ALONE welcomed the increase to the pension, but also called for further action. “While we welcome the €5 increase to the pension, this is below the National Pensions Framework target of 35% of average earnings, which would require a €13 increase to the state pension. For pensioners living alone in rural areas, the income from a contributory pension will only meet the cost of 85% of their expenses. We had hoped that this year’s budget would reach the halfway point of an increase of €6.50 and are disappointed to note that the €5 increase is delayed until March 2019,” Moynihan said. 

In terms of social benefits announced for older people,Moynihan commented, “The restoration of the Christmas bonus will be a welcome relief for many older people in the run-up to the holidays. The extension of the fuel allowance to 28 weeks is also encouraging, but as one in ten older people are unable to keep their home adequately warm, we believe that this should have been restored to 32 weeks. Similarly, the Living Alone allowance directly impacts the living conditions of older people across the country and we had hoped that an increase to €14 per week might be introduced.“

In response to the 50c reduction in prescription charges for over-70s and updated health care costs, Seán Moynihan commented, “The reduction is a move in the right direction as the prescription charge has had serious health implications for older people over the last number of years. Likewise, the reduced threshold for the Drug Payment Scheme by €10 and the increase of income thresholds by €25 for GP visit cards will hopefully lighten the financial burden when an older person’s health requires attention.” 

Services Industrial Professional and Technical Union

SIPTU Sector Organiser, Darragh O’Connor, said: “The Government claims it wants a high quality, affordable and professional Early Years’ Sector but fails to deliver on this aspiration.
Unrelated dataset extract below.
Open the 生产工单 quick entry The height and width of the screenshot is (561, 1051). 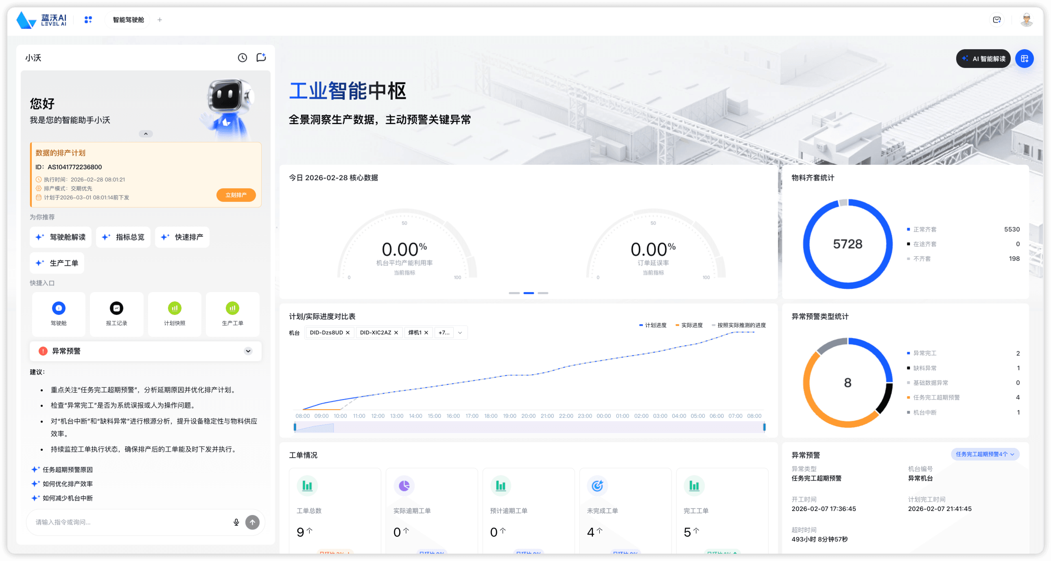pos(232,314)
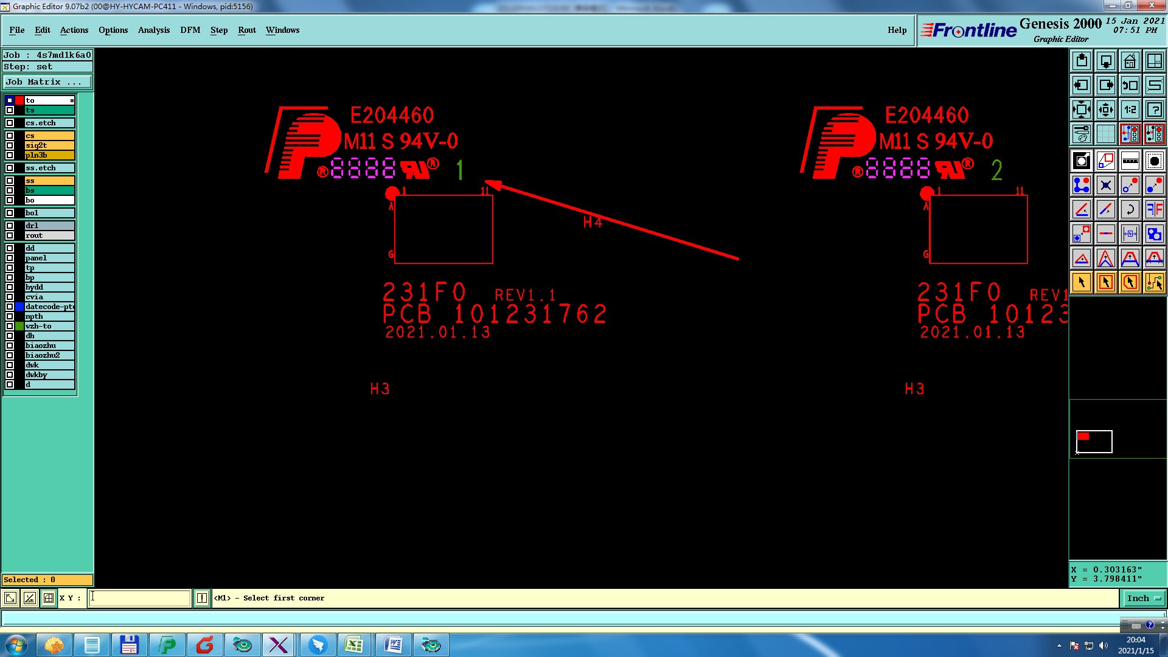Click the blue datecode-pth color swatch
The image size is (1168, 657).
(19, 307)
While some measures announced today slightly reduce the cost of childcare for some parents it is merely a token gesture. Our members believe that Budget 2019 is ultimately a missed opportunity to deliver for educators and providers.
 
“The childcare sector is in the middle of a staffing crisis. This budget fails to recognise and reward workers in the sector and will do nothing to alleviate this crisis. Low levels of government investment mean that qualified Early Years educators earn just €10.88 per hour. Many workers are also on precarious 15 hour a week, 38 week a year contracts. This is unsustainable.”
 
He added: “Unsurprisingly, this has resulted in a staff turnover rate of 28% per year as educators struggle to make ends meet. The crisis has undermined the drive to improve quality in the sector. Ireland spends just 0.2% of its GDP on Early Years education. This compares to an EU average of 0.7% and 1% in Sweden. This low level of funding is compounded by a competitive ‘market model’ approach which is unfit to deliver such a vital public service.”